Print the records exactly. Every mark must remain.

(SOURCE INFORMATION begins)

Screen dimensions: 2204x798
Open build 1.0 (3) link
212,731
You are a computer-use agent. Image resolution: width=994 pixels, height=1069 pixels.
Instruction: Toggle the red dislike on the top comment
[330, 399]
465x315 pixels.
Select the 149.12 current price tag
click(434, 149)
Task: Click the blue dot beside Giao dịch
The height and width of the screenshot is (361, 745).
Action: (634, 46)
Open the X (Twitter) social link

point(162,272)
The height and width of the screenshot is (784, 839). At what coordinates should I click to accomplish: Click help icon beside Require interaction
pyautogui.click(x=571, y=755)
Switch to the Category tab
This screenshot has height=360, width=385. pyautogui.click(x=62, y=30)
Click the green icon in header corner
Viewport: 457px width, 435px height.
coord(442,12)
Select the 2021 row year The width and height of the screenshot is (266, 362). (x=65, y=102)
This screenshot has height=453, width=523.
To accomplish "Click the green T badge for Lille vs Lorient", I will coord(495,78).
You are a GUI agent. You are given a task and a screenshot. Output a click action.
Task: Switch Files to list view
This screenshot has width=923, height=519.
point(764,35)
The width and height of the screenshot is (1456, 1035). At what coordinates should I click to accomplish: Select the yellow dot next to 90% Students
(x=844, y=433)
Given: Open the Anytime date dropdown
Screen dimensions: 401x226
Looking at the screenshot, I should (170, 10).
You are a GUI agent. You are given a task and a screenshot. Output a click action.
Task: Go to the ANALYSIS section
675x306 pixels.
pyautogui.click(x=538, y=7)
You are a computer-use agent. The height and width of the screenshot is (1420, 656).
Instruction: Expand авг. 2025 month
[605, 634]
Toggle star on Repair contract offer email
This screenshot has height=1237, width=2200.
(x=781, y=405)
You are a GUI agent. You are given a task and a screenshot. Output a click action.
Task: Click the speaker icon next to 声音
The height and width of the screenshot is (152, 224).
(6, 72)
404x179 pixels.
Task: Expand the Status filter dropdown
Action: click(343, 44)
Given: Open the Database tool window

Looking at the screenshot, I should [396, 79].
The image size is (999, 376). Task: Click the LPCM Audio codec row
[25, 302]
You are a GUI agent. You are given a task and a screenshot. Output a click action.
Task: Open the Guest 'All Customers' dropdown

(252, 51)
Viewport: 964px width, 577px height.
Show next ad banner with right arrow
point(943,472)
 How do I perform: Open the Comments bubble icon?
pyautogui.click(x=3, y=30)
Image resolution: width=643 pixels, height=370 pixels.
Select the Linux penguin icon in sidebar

(SOURCE INFORMATION ends)

*SOLUTION TO THIS PROBLEM*.
Screen dimensions: 2204x798
Open build 1.0 (3) link
212,731
You are a computer-use agent. Image resolution: width=994 pixels, height=1069 pixels.
Instruction: Toggle the red dislike on the top comment
[330, 399]
465x315 pixels.
Select the 149.12 current price tag
click(434, 149)
Task: Click the blue dot beside Giao dịch
The height and width of the screenshot is (361, 745).
Action: (634, 46)
Open the X (Twitter) social link

point(162,272)
The height and width of the screenshot is (784, 839). At what coordinates should I click to accomplish: Click help icon beside Require interaction
pyautogui.click(x=571, y=755)
Switch to the Category tab
This screenshot has height=360, width=385. pyautogui.click(x=62, y=30)
Click the green icon in header corner
Viewport: 457px width, 435px height.
coord(442,12)
Select the 2021 row year The width and height of the screenshot is (266, 362). (x=65, y=102)
This screenshot has height=453, width=523.
To accomplish "Click the green T badge for Lille vs Lorient", I will coord(495,78).
You are a GUI agent. You are given a task and a screenshot. Output a click action.
Task: Switch Files to list view
This screenshot has width=923, height=519.
point(764,35)
The width and height of the screenshot is (1456, 1035). At what coordinates should I click to accomplish: Select the yellow dot next to 90% Students
(x=844, y=433)
Given: Open the Anytime date dropdown
Screen dimensions: 401x226
Looking at the screenshot, I should (170, 10).
You are a GUI agent. You are given a task and a screenshot. Output a click action.
Task: Go to the ANALYSIS section
675x306 pixels.
pyautogui.click(x=538, y=7)
You are a computer-use agent. The height and width of the screenshot is (1420, 656).
Instruction: Expand авг. 2025 month
[605, 634]
Toggle star on Repair contract offer email
This screenshot has height=1237, width=2200.
(x=781, y=405)
You are a GUI agent. You are given a task and a screenshot. Output a click action.
Task: Click the speaker icon next to 声音
The height and width of the screenshot is (152, 224).
(6, 72)
404x179 pixels.
Task: Expand the Status filter dropdown
Action: click(343, 44)
Given: Open the Database tool window

Looking at the screenshot, I should [396, 79].
The image size is (999, 376). Task: Click the LPCM Audio codec row
[25, 302]
You are a GUI agent. You are given a task and a screenshot. Output a click action.
Task: Open the Guest 'All Customers' dropdown

(252, 51)
Viewport: 964px width, 577px height.
Show next ad banner with right arrow
point(943,472)
 How do I perform: Open the Comments bubble icon?
pyautogui.click(x=3, y=30)
Image resolution: width=643 pixels, height=370 pixels.
Select the Linux penguin icon in sidebar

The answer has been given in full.